Inflammasomes are
multiprotein complexes that trigger the activation of caspase-1 and the maturation of IL-1β, which are critical for
inflammation and control of pathogen
infection. Although the function of
inflammasomes in immune response and disease development is well studied, the molecular mechanism by which
inflammasomes are activated and assembled remains largely unknown. In this study, we found that β-arrestin1, a key regulator of the
G protein-coupled receptor signaling pathway, was required for
nucleotide-binding domain and
leucine-rich repeat containing (NLR) family pyrin domain-containing 3 (NLRP3) and NLR family CARD domain-containing
protein 4 (NLRC4)
inflammasome-mediated IL-1β production and caspase-1 activation, but it had no effect on absent in
melanoma 2 (AIM2)
inflammasome activation.
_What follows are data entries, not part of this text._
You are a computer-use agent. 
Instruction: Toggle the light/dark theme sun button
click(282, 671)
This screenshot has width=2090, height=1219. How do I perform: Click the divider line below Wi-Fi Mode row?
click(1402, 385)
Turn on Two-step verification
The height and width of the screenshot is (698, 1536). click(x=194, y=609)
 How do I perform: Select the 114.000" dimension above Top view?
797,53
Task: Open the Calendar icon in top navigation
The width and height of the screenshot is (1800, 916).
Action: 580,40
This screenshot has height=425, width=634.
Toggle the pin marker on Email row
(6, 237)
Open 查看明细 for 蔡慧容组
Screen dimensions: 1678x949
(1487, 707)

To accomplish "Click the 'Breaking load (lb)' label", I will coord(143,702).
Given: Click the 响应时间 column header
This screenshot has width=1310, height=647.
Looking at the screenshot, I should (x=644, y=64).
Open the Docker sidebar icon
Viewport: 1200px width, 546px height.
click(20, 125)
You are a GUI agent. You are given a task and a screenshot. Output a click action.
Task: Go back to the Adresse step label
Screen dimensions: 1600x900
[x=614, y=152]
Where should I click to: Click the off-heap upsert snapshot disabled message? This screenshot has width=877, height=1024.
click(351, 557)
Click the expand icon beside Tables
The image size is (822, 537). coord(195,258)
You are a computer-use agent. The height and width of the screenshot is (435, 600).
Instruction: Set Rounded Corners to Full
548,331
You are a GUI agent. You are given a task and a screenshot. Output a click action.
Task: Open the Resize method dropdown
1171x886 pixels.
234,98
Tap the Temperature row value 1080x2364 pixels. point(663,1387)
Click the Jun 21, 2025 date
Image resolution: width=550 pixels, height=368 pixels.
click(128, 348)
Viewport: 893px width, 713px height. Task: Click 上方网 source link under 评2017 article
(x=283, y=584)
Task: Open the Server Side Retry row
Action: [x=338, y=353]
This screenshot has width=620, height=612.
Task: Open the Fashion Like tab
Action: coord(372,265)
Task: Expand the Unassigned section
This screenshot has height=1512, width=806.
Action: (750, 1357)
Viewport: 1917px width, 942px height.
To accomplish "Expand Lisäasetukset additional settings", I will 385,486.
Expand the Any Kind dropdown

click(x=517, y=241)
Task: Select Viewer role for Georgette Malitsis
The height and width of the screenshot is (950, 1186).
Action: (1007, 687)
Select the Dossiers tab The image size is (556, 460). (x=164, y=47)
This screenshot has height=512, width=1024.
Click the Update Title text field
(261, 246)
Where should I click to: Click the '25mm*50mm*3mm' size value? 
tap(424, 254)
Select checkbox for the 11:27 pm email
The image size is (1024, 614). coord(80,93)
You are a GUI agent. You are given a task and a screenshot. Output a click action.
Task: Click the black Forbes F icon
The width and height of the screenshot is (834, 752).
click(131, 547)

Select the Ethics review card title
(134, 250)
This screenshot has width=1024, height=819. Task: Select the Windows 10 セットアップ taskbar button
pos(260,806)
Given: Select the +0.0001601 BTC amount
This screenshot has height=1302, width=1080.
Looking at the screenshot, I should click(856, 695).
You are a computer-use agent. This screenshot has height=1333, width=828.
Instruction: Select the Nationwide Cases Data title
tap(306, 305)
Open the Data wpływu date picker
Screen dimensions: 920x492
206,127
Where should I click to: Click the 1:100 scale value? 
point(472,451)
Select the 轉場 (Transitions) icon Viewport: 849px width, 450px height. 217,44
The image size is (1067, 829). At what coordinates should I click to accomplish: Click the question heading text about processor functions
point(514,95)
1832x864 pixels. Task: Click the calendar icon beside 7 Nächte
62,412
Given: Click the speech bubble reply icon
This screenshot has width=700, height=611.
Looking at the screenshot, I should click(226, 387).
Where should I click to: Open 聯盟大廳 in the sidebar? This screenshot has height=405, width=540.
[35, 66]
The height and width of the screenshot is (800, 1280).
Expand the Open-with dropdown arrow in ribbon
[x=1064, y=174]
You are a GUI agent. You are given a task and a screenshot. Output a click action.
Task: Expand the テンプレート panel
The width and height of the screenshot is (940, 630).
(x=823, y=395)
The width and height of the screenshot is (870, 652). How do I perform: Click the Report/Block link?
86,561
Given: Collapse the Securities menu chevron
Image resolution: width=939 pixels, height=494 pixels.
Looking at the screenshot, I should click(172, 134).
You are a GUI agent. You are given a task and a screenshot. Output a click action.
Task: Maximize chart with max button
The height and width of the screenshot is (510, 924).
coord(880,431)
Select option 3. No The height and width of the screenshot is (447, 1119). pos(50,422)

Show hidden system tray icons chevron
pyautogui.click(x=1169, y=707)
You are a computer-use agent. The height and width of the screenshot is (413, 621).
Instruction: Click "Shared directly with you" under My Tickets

Moreover, apoptosis-associated speck-like
protein containing a CARD (ASC)
pyroptosome, which is ASC aggregation mediating caspase-1 activation, was also impaired in β-arrestin1-deficient macrophages upon NLRP3 or NLRC4, but not AIM2
inflammasome activation. Mechanistic study revealed that β-arrestin1 specifically interacted with NLRP3 and NLRC4 and promoted their self-oligomerization. In vivo, in a
monosodium urate crystal (MSU)-induced NLRP3-dependent
peritonitis model, MSU-induced IL-1β production and neutrophil flux were significantly reduced in β-arrestin1 knockout mice. Additionally, β-arrestin1 deficiency rescued the
weight loss of mice upon log-phase Salmonella typhimurium
infection, with less IL-1β production. Taken together, our results indicate that β-arrestin1 plays a critical role in the assembly and activation of two major canonical
inflammasomes, and it may provide a new therapeutic target for inflammatory diseases.